He probably would have a lot of trouble getting back into the boat even if we did get to him first, and we probably wouldn’t make it together anyway - probably best to discuss the pros and cons here… oh, it got him. I feel bad now.

He should probably move to the back to balance the weight and allow the others to paddle evenly. Oh, he fell in. Well, he was large and clumsy…

or:

The boat is big enough for five adults with their oars and fishing tackle. Is one extra person going to make that much difference? He may be clumsy, but presumably he’s able to do some rowing, right? Pushing him in will make hardly any difference to your effectiveness other than using him as bait, while risking capsising the whole boat (which would serve everyone right, to be honest).

or:

If there may be time to go back and pull a large, clumsy guy out of the water, then help him recover while the others row, there’s probably enough time for the five of you to row back to the shore without the beast catching up.

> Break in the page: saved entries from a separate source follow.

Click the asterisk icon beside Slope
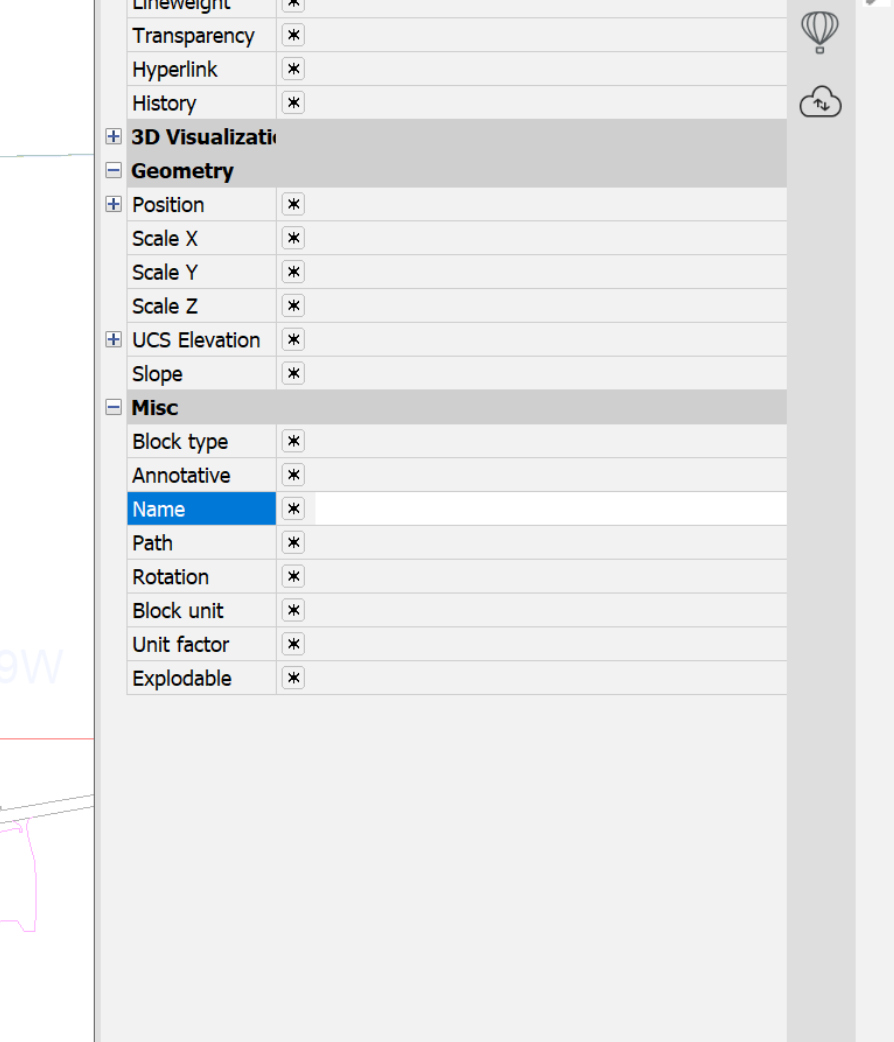 293,374
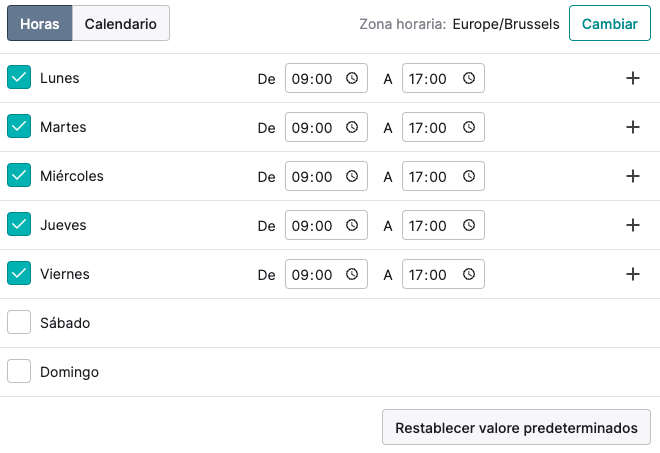Add another time range for Viernes
Screen dimensions: 660x453
point(633,274)
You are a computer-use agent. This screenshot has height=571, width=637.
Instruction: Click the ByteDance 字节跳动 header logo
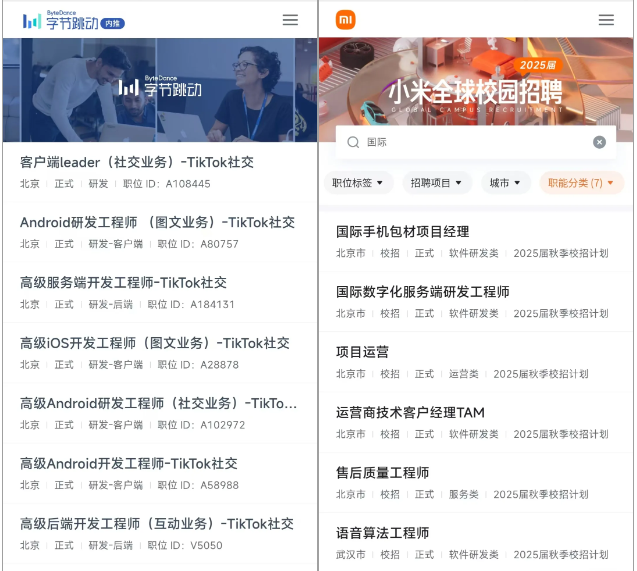(x=61, y=20)
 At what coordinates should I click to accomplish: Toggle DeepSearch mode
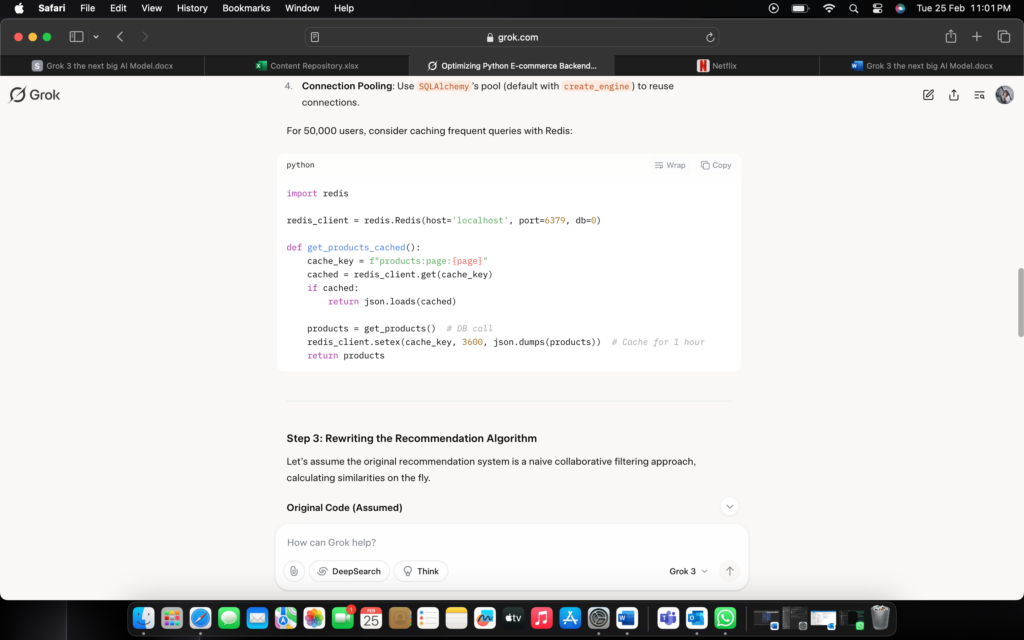(x=349, y=571)

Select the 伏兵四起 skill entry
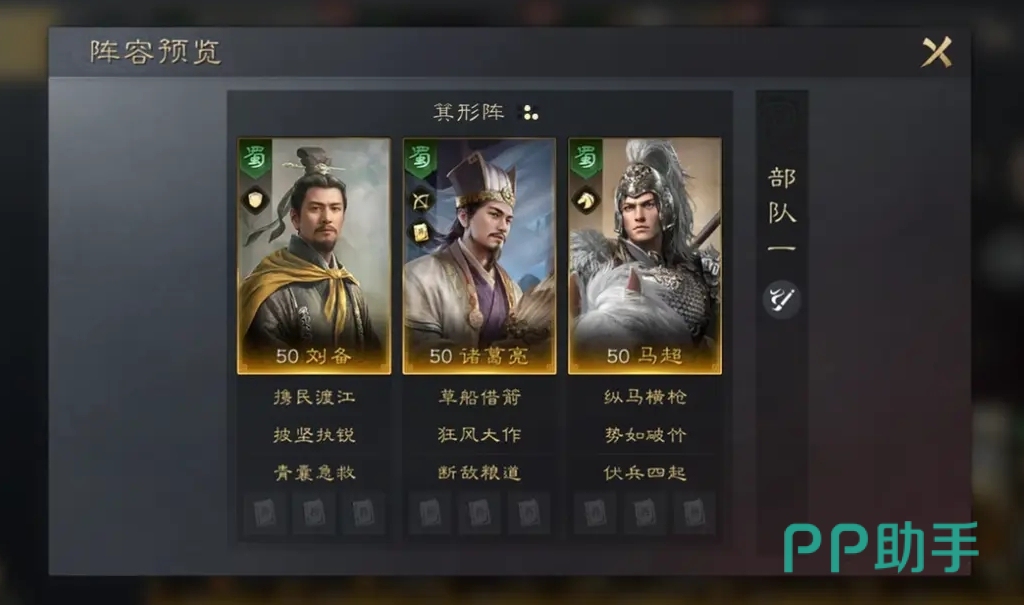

I think in this situation, I would probably be motivated to make myself useful - by rowing as fast as I can and throwing the food, bait and fish we’ve caught overboard, for instance. Nobody has seen the Beast for generations, so obviously humans aren’t its main source of food. Meanwhile I’d keep an eye on my treacherous ‘friends’.

How about this one?

You’re in a boat in a lake that’s turned to sulphuric acid due to the volcano behind you. You’ve been making good progress, but the acid is strong enough to kill all the fish and even dissolve the metal in your boat in a very short time. The boat is definitely going to sink within the next minute, but you are nearly at the dock. I mean, it’s right. there. Like, 3-6 feet away. Do you:

(A)
Jump onto the dock and pull the boat behind you

(B)
Wait 3 seconds until the boat arrives at the dock

(C)
Jump into the water, pull the boat one metre and then walk straight past the dock towards the shore.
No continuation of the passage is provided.